Mr Stanhope: If you were relying on that Sheen report, there is no wonder about it, Minister.

MR SMYTH: Mr Stanhope interjects that if I was relying on something like the Sheen report it is no wonder. If the Sheen report is that flawed, if the Sheen report is that important, why were there no questions on such an important issue in the competition policy area? There were none.

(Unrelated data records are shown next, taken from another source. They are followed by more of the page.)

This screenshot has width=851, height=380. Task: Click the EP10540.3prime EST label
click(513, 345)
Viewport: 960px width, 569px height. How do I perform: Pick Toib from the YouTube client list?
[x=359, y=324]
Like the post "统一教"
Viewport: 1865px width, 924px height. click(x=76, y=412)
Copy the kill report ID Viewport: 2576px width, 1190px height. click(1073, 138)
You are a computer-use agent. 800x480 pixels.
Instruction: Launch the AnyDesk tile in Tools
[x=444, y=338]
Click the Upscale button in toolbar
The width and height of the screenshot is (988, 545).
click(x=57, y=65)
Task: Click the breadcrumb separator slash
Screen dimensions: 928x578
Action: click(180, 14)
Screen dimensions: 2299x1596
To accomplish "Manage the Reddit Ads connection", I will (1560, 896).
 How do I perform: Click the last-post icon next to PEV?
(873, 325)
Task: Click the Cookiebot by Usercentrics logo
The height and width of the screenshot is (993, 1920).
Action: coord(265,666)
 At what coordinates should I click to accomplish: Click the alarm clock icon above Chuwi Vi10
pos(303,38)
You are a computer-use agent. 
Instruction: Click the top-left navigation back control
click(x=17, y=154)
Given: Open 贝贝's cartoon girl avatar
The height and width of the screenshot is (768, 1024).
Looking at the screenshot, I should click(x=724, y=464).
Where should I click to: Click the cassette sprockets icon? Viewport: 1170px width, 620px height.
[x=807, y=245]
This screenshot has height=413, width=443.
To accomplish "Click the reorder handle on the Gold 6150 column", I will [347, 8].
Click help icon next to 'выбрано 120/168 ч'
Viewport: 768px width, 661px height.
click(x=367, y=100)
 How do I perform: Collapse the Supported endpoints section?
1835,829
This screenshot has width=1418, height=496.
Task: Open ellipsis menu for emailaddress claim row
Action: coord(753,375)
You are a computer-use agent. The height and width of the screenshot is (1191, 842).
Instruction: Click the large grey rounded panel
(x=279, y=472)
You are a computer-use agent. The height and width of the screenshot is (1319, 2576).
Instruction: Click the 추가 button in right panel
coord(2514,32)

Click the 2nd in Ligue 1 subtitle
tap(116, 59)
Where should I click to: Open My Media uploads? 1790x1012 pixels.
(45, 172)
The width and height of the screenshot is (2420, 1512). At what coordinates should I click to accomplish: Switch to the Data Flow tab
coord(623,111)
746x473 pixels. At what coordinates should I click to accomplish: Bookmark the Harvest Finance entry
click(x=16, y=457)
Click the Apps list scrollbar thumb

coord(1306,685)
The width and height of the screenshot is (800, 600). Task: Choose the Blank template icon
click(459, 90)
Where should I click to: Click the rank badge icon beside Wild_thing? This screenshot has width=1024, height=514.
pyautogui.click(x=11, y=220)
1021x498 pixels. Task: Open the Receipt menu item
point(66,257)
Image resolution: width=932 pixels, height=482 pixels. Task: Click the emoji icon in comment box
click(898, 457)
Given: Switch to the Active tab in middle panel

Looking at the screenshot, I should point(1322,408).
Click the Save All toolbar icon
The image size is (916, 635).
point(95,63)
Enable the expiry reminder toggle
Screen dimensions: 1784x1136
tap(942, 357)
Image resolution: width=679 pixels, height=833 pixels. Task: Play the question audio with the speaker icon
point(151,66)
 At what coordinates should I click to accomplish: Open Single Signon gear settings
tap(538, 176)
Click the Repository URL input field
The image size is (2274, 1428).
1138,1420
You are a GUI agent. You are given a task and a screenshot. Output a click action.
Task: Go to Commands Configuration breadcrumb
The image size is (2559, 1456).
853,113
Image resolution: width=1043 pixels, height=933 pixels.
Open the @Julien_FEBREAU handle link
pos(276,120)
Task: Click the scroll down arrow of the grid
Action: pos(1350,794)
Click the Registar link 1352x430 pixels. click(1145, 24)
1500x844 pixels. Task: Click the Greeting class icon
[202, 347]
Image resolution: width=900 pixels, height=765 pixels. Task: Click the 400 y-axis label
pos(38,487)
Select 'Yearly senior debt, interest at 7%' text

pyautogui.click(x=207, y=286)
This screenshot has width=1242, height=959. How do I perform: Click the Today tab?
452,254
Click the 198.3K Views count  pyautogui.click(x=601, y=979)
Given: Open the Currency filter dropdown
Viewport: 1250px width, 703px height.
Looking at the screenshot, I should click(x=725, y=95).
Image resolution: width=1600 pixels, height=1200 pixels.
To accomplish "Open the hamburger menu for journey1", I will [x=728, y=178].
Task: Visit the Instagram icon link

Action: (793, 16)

Mr Corbell spoke largely on environmental issues. I thank him for his points. There is this constant harping on the figures relating to Tidbinbilla. The original figure was an estimate. It was based on a number of vehicles and a calculation that each vehicle at different times of the year carried a certain number of passengers. He dismisses the bushfire season and the number of total fire bans as being unimportant. He dismisses the 23 days. In some of the peak periods for the parks the parks were closed, such as over Christmas, over holidays, on weekends - times of extremely high usage for the parks - and on either side of those total fire ban days. The effects of the drought and the hot spell certainly did not go away. Perhaps it is as simple as that the weather was not as conducive for going to Tidbinbilla as it would normally be. We have work ahead of us and we are working towards making sure that the experience of Tidbinbilla is as excellent as we can make it. We have a world-class natural resource. What we will do through this budget is add to that a world-class visitor experience, Mr Speaker. It is very important that people know that this place is so close to Canberra, only 20 minutes away.

Mr Hargreaves, I think, started by saying it was not his role to come up with suggestions or solutions. That is curious because I heard Mr Berry say in an address to a group of school students the other day that they saw themselves as the alternative government and they were there putting their case. We hear nothing of this.